Pancreatic cancer is one of the most challenging types of cancer to treat, but new therapy using the body’s own immune system is providing new hope. Researchers at Baylor College of Medicine presented preliminary results from a phase I clinical trial at the American Association of Cancer Research conference on Immune Cell Therapies for Cancer, held on July 19-22. Several patients with pancreatic adenocarcinoma who received the nonengineered T-cell therapy showed signs of tumor shrinkage or disease stabilization.
“We are encouraged by the early results suggesting that the T-cell therapy we are testing is a feasible approach to pancreatic adenocarcinoma treatment that is tolerable and shows signs of clinical activity,” said Dr. Brandon Smaglo, assistant professor of internal medicine and medical director of hematology/oncology at the Dan L Duncan Comprehensive Cancer Center at Baylor. “We look forward to treating more patients and continuing to follow those whose responses are ongoing.”
The trial is a collaboration between Baylor’s researchers in the lab and doctors in the clinic. Dr. Ann Leen, co-principal investigator and assistant professor of pediatrics at Baylor College of Medicine, and her team used the patient’s own blood to generate large numbers of T cells that recognize five tumor-associated antigens (PRAME, SSX2, MAGEA4, NY-ESO-1, and Survivin). From there, Smaglo infuses those T cells back into the patient to target and kill cancer cells.
Researchers separated the trial patients into three groups: nine patients who were responding to first-line chemotherapy treatment (Arm A), six patients whose disease progressed after first-line chemotherapy (Arm B), and three patients whose tumor could be surgically removed. They received one T-cell therapy infusion before surgery and several infusions after surgery (Arm C).
Arm A: One patient experienced a complete response, two patients experienced partial responses, and four patients experienced stable disease. One patient experienced a mixed response, and one patient experienced disease progression. Researchers observed overall tumor volume shrinkage in six of the patients.
Arm B: Two patients experienced clinical disease stabilization for up to two months, and one patient has maintained stable disease for seven months and ongoing. Three patients experienced clinical decline.
Arm C: All patients showed an increase of the infused T cells and significant increase of the body’s own T cells.

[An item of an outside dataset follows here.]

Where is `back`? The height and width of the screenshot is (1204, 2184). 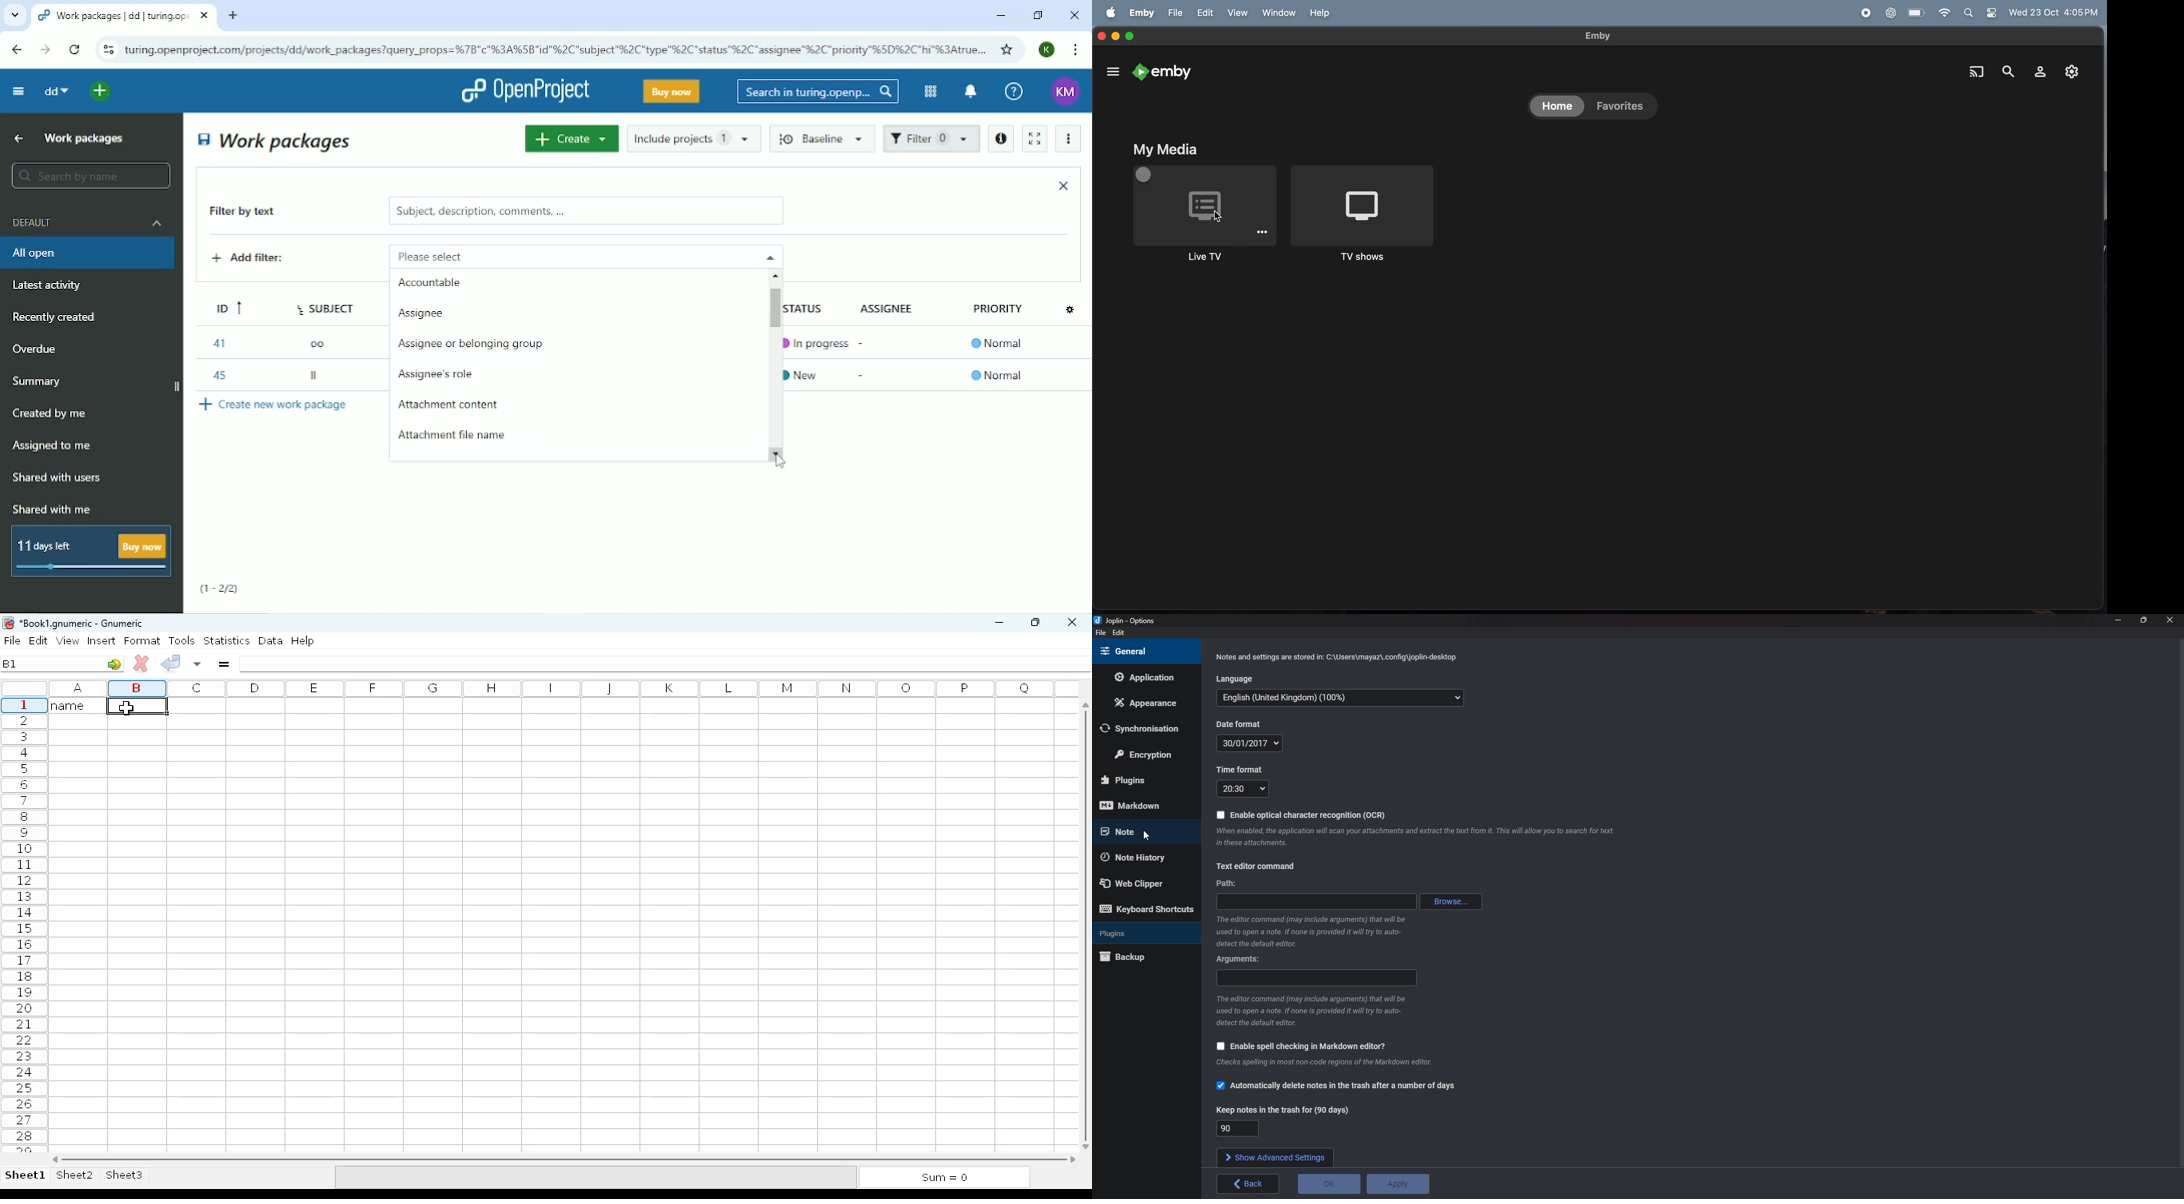 back is located at coordinates (1247, 1183).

We are excited that not only have we seen some clinical activity with our T-cell therapy, but we have seen no serious adverse effects, including no infusion-related systemic toxicity or neurotoxicity,” said Smaglo.

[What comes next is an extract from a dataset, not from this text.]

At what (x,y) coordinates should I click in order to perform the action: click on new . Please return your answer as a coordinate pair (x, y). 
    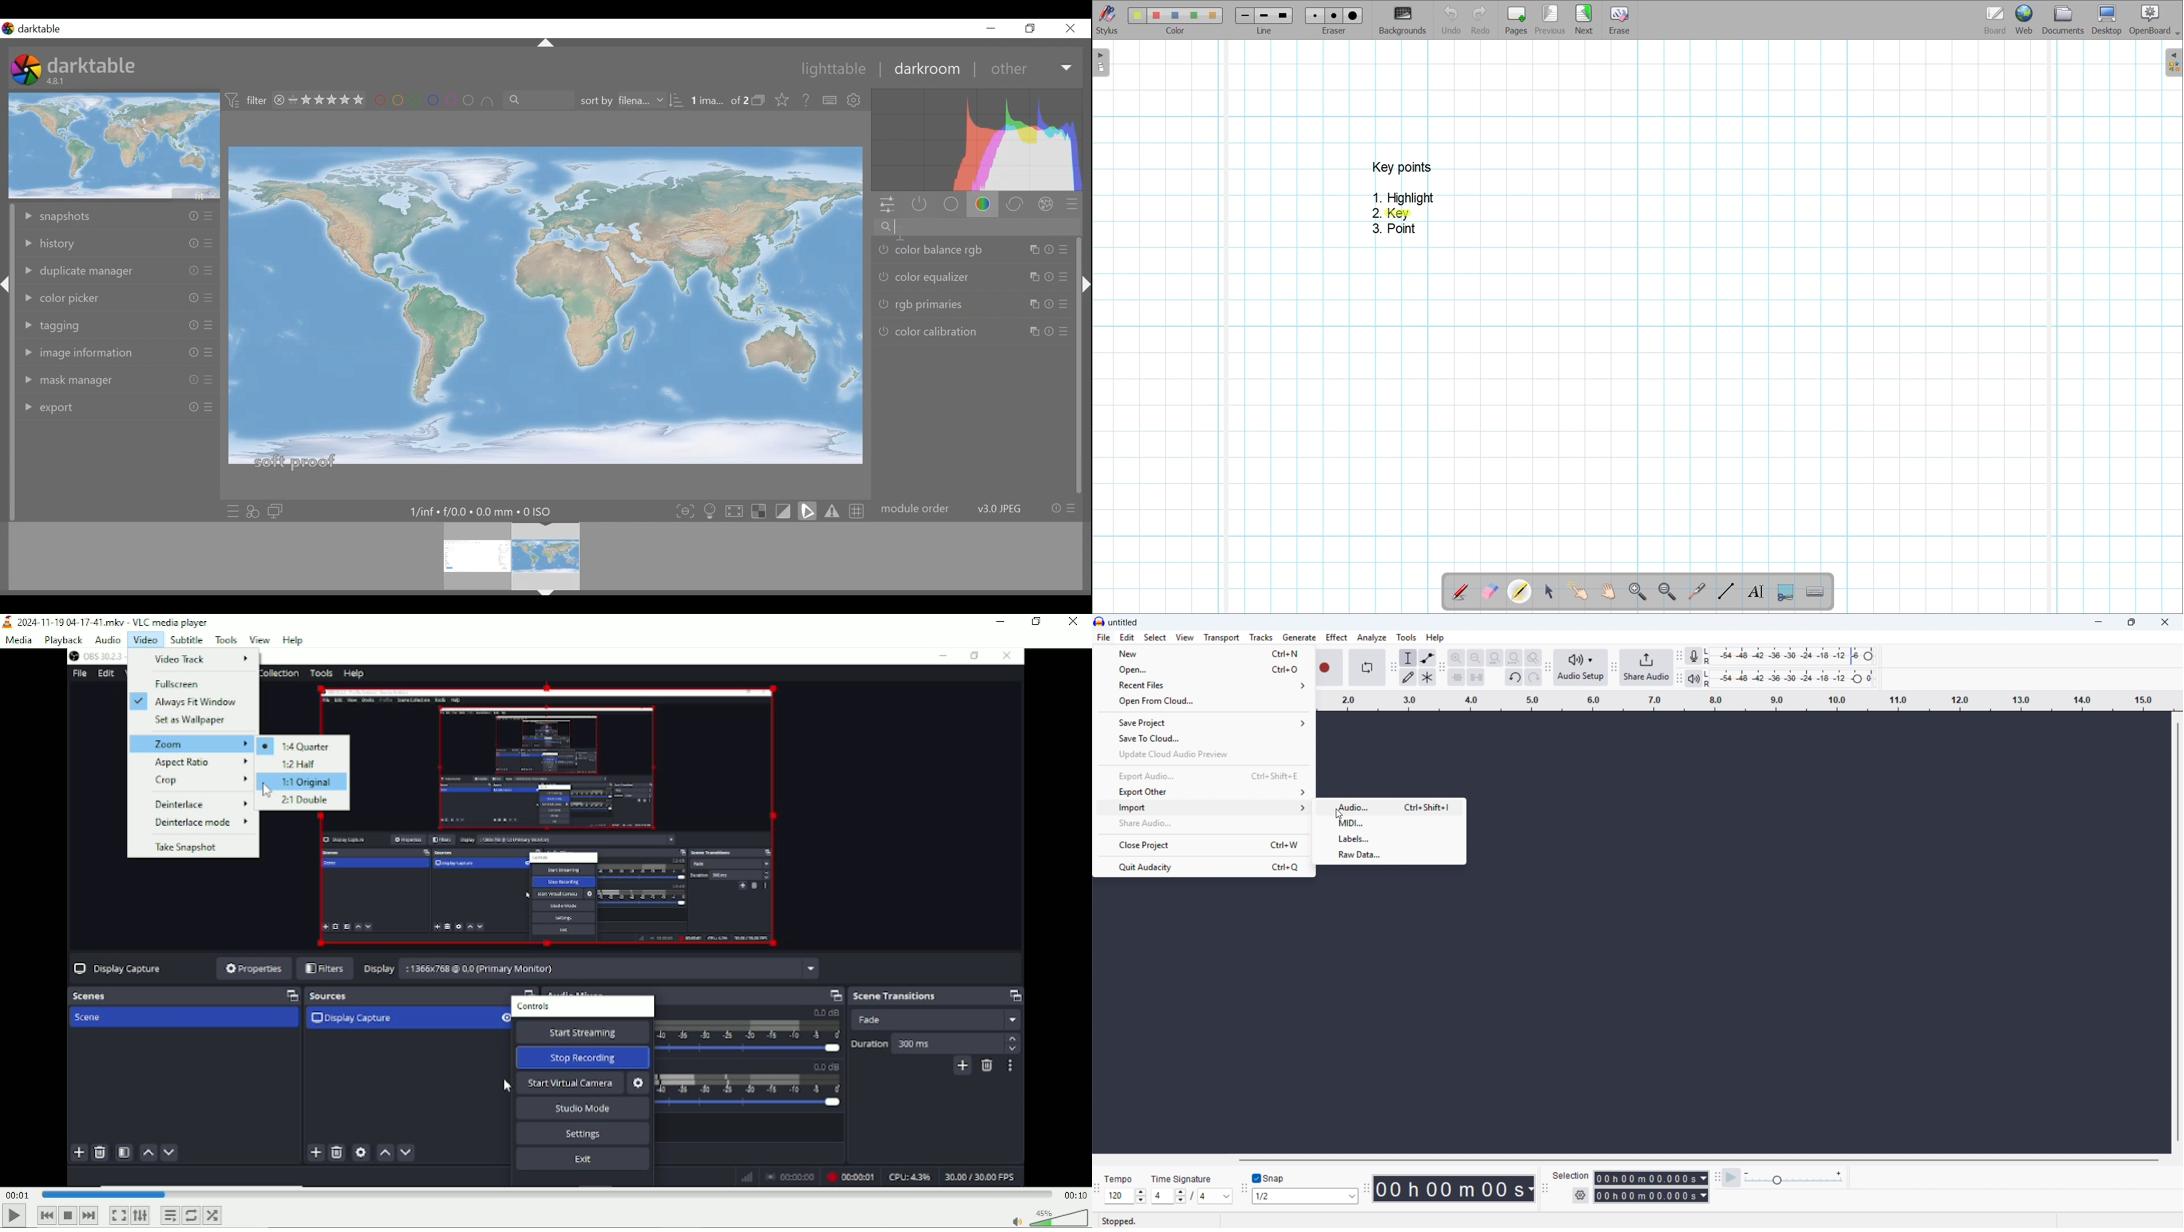
    Looking at the image, I should click on (1206, 652).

“The tolerability of the treatment is very important because other treatments for pancreatic adenocarcinoma can cause severe adverse effects.”
For now, the study sample size remains small, and Smaglo noted more patients need to be treated to determine effectiveness of the T-cell therapy. The study is currently enrolling, and patients interested in participating can find more information online.
This study was supported by funds from the V Foundation and the Pancreatic Cancer Action Network. Marker Therapeutics, Inc. developed the T-cell therapy used in this study.